**Dataset content**

--------------------

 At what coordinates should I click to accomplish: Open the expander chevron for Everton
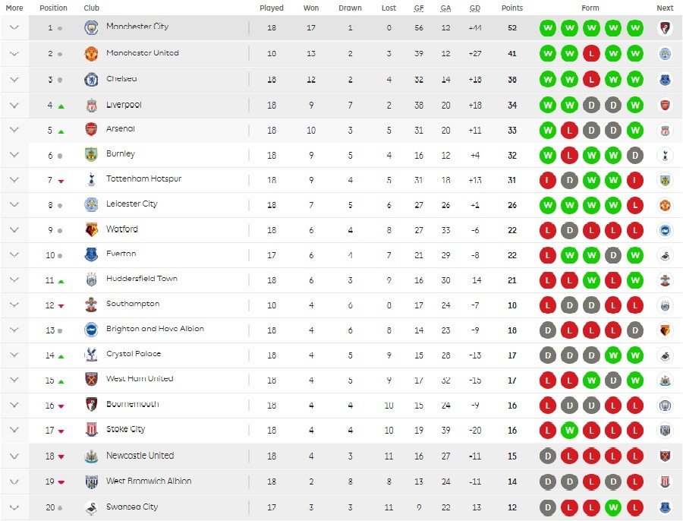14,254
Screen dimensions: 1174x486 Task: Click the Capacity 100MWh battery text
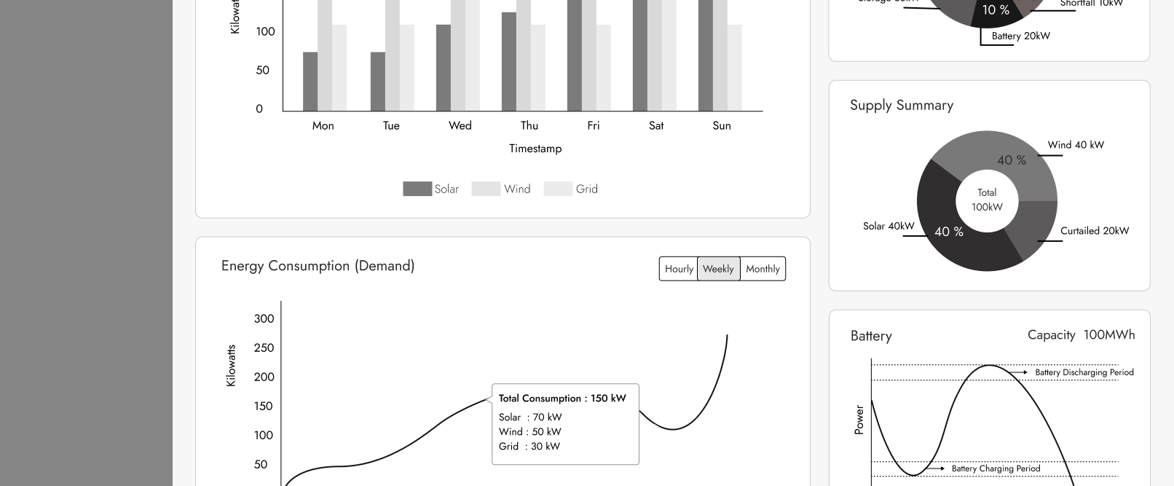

--------------------

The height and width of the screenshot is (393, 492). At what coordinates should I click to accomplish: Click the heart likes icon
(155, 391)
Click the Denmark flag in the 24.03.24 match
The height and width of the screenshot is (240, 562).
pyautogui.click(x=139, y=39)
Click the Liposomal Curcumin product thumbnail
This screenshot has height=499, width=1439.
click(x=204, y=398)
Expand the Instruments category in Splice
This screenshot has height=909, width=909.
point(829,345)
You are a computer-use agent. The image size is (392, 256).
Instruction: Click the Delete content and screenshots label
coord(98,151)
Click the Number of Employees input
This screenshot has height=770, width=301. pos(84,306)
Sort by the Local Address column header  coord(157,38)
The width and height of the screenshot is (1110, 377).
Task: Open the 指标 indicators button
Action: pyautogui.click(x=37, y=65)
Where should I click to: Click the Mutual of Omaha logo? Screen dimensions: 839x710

--------------------

**What to produce**
Would you print exactly, and only, the lines of the data above from the line with "Instruction: Click the" through the line with "Where should I", inclusive?

**Exercise response**
Instruction: Click the Delete content and screenshots label
coord(98,151)
Click the Number of Employees input
This screenshot has height=770, width=301. pos(84,306)
Sort by the Local Address column header  coord(157,38)
The width and height of the screenshot is (1110, 377).
Task: Open the 指标 indicators button
Action: pyautogui.click(x=37, y=65)
Where should I click to: Click the Mutual of Omaha logo? Screen dimensions: 839x710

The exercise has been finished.